The land eventually went into the hands of the British after being purchased by Col. Alexander Parris, treasurer of the South Carolina colony, in 1715. It was divided into a number of plantations and remained in that state through the Civil War, becoming home to freed slaves during and after the conflict.
The island became a casualty of war when nearby Port Royal Sound was captured by Union forces in 1861. It became a coal station for the Navy, a function taken up after the war thanks to the fight for the creation of a new military installation.
The Marines Corps first came to the island in 1891 in the form of a small security detachment that became commended for preserving life and property from hurricanes and tidal waves. Military buildings and homes were constructed to form the heart of the historic district up to World War I.
In 1915, the island was officially turned over to the Marines for the purpose it fulfills today. Ferries were used to transport recruits until bridges were built, with influxes coming onto Parris Island when the United States engaged in war.
On Feb. 15, 1949, a separate command later designated as the 4th Recruit Training Battalion was activated for the sole purpose of training female recruits. It now serves as the only battalion for training female Marines, while Parris Island trains only male recruits from east of the Mississippi River.
At the depot is a museum detailing some of the island’s history, as well as other events that give insight into why the traditions and values the Marines hold so dear exist.
The symbol of the eagle, globe and anchor associated with the Corps was designed by Wheeler Humbert, a metal worker on the crew building a new bridge from Parris Island to Port Royal Island during World War II. The symbol was on the depot’s main entrance sign for some time, and now is seen on most things associated with the Marines.
The museum outlines the onboarding of women, gives biographies of celebrities who have served as Marines and explains the role of Marines in every war the nation has fought.
Some exhibits are marked with yellow footprints similar to the ones recruits step on at the very beginning of their training with the intention of calling the attention of the recruits, who are educated about the history of the Marines as part of their training.
One of these items explains the foundation of the Corps’ motto, “Semper Fidelis” — or “Always Faithful.” It was first used by Gen.

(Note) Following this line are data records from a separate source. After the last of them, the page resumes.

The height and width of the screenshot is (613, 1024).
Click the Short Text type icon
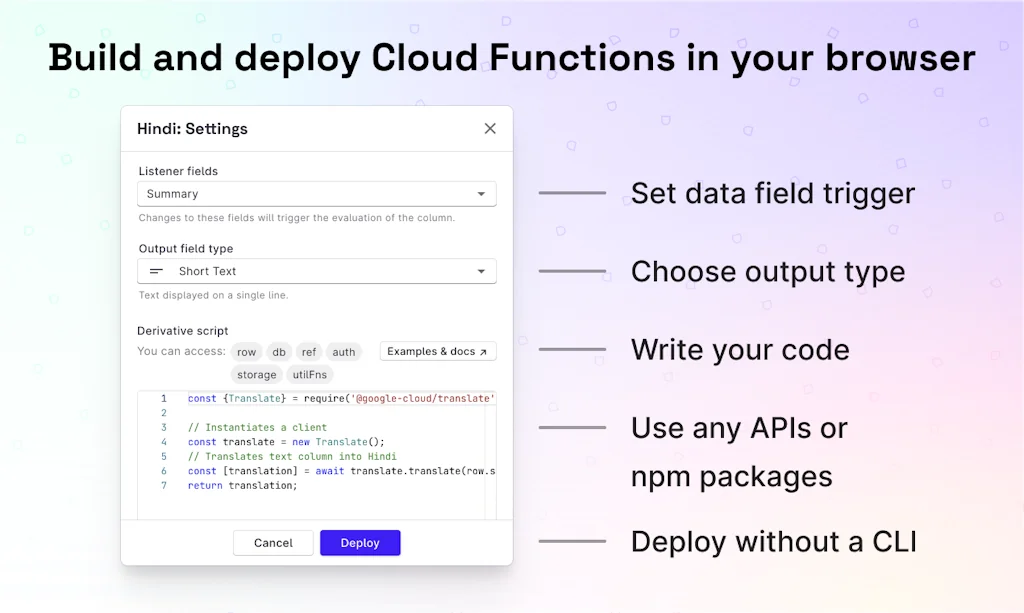156,271
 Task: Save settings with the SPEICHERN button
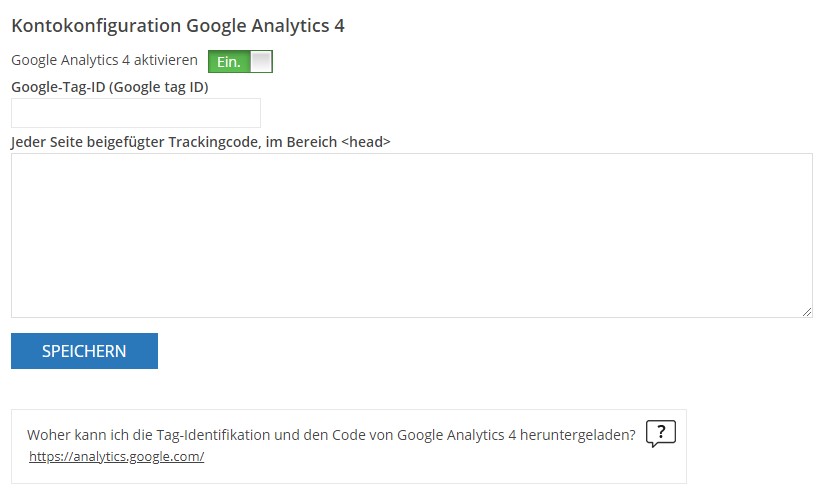click(x=84, y=351)
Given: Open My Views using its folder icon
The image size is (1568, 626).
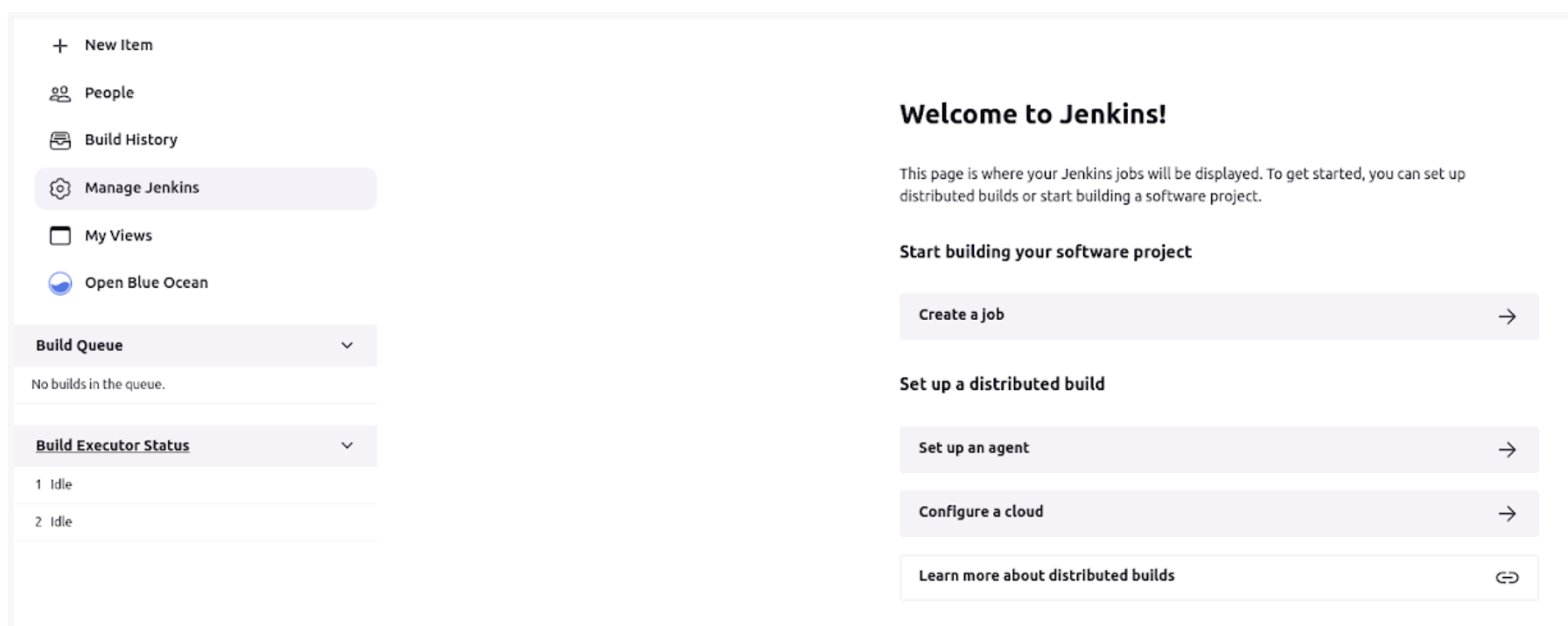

Charles McCawley, the Marine Corps commandant from 1876-91.
Training comes in four phases. The first phase consists of four weeks that include history and customs lessons, leadership classes, hiking, the obstacle and confidence courses, drilling, martial arts, water survival, the gas chamber, rappel tower, pugil sticks, drilling and combat care.
The second phase is more hiking and drilling, a bayonet assault course, marksmanship, a physical fitness test and additional obstacle course training. Phase III is combat leadership, warrior training, land navigation, a combat fitness test, leader development, the Crucible Course and final physical training and written training.
The fourth phase consists of platoon discussions and further leadership development before the last fitness exercises prior to reunions with families and graduation — one of 40 such ceremonies conducted each year at the depot.
At that point, the recruits become Marines and are permanently ingrained in the traditions and history developed in the Corps over the course of more than two centuries.
“For recruits, graduation is the culmination of 13 weeks of blood, sweat and tears,” a program from one of the 12 annual educator workshops at Parris Island said. “For families, it is a time to see if the Marine Corps has lived up to the remarkable transformation the recruiter promised when they picked up their child to ship to Parris Island.”
After their 10 days of leave following graduation, new Marines report to School of Infantry at Camp Geiger, N.C. They are then assigned their first duty station, and the journey begins to Marine Combat Training Battalion School of Infantry, along with additional training to learn their individual trades and assignments to bases and units around the globe.
“How far a Marine goes in life is only limited by their own needs and desires,” Brig. Gen. James Glynn, commanding general of Marine Corps Recruit Depot Parris Island and Eastern Recruiting Region, said in a welcome letter to persons taking part in a recent workshop program. “During recruit training, we instill our core values of honor, courage and commitment into every recruit, and after recruit training, we demand the Marines practice these values in every facet of their lives.
“This means that even after individuals leave the Corps, those values remain a part of them.”